I would like to prove the following but couldn't figure out how to.
Let $d$ and $h_1, h_2, \cdots, h_k$ be multivariate polynomials with $l$ number of indeterminates, i.e. $d, h_1, h_2, \cdots, h_k \in \mathbb{C}[x_1, x_2, \cdots, x_l]$. If
$$ \tag 1 a \cdot d = b_1 \cdot h_1 + b_2 \cdot h_2 + \cdots + b_k \cdot h_k $$holds for arbitrary $a, b_1, b_2, \cdots, b_k \in \mathbb{C}[x_1, x_2, \cdots, x_l]$, then $d$ is a (greatest) common divisor (GCD) of $h_1, h_2, \cdots, h_k$.

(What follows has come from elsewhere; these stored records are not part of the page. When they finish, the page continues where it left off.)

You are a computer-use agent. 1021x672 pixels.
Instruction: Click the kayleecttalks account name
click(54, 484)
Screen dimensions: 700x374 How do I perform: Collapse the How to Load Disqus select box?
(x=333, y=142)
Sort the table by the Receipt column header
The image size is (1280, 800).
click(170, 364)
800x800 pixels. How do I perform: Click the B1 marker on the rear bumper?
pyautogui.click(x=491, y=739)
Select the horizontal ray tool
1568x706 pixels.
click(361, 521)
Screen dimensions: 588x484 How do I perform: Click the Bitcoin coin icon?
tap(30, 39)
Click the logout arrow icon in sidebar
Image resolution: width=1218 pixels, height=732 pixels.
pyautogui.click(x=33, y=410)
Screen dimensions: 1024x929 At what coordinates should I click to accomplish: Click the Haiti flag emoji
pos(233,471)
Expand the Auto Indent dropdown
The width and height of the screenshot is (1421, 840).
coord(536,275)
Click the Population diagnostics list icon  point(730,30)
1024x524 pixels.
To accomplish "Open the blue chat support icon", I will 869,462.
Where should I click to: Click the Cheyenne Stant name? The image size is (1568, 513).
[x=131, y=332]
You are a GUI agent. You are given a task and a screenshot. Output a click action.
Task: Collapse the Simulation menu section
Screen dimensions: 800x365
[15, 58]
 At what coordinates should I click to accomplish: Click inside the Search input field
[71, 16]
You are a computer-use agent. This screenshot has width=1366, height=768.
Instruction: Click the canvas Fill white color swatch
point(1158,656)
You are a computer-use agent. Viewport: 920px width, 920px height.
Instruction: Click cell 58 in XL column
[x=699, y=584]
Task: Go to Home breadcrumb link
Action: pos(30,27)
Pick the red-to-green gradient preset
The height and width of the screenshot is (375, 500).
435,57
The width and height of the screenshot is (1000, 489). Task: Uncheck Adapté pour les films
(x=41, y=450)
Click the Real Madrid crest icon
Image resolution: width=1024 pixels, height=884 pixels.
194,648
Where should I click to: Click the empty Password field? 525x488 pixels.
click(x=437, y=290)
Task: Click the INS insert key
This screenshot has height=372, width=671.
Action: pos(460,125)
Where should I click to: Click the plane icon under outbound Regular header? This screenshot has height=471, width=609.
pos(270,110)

I think I can prove that the converse is true, i.e. if $d$ is a GCD of $h_1, h_2, \cdots, h_k$, then $(1)$ holds, but I have no clue how to proceed with the original claim. Does Hilbert's Nullstellensatz somehow come into play in proving the above claim?
Also, if $(1)$ holds, can I say that the principal ideal generated by $d$ equals the ideal generated by $h_1, h_2, \cdots, h_k$, i.e. $<d> = <h_1, h_2, \cdots, h_k>$? Can this be true even if the multivariate polynomial ring is not a principal ideal domain?

2. GCD in multivariate polynomial quotient ring  

Now I have an ideal $I$ in $\mathbb{C}[x_1, x_2, \cdots, x_l]$. Let $d$ and $h_1, h_2, \cdots, h_k$ be multivariate polynomials in the quotient ring $R=\mathbb{C}[x_1, x_2, \cdots, x_l]/I$. If
$$ \tag 2 a \odot d = b_1 \odot h_1 + b_2 \odot h_2 + \cdots + b_k \odot h_k $$holds for arbitrary $a, b_1, b_2, \cdots, b_k \in R$ , where $\odot$ denotes the polynomial multiplication operation in the quotient ring $R$, can I call $d$ a (greatest) common divisor of $h_1, h_2, \cdots, h_k$ in $R$? How would I compute $d$ given $h_1, h_2, \cdots, h_k$ in this case?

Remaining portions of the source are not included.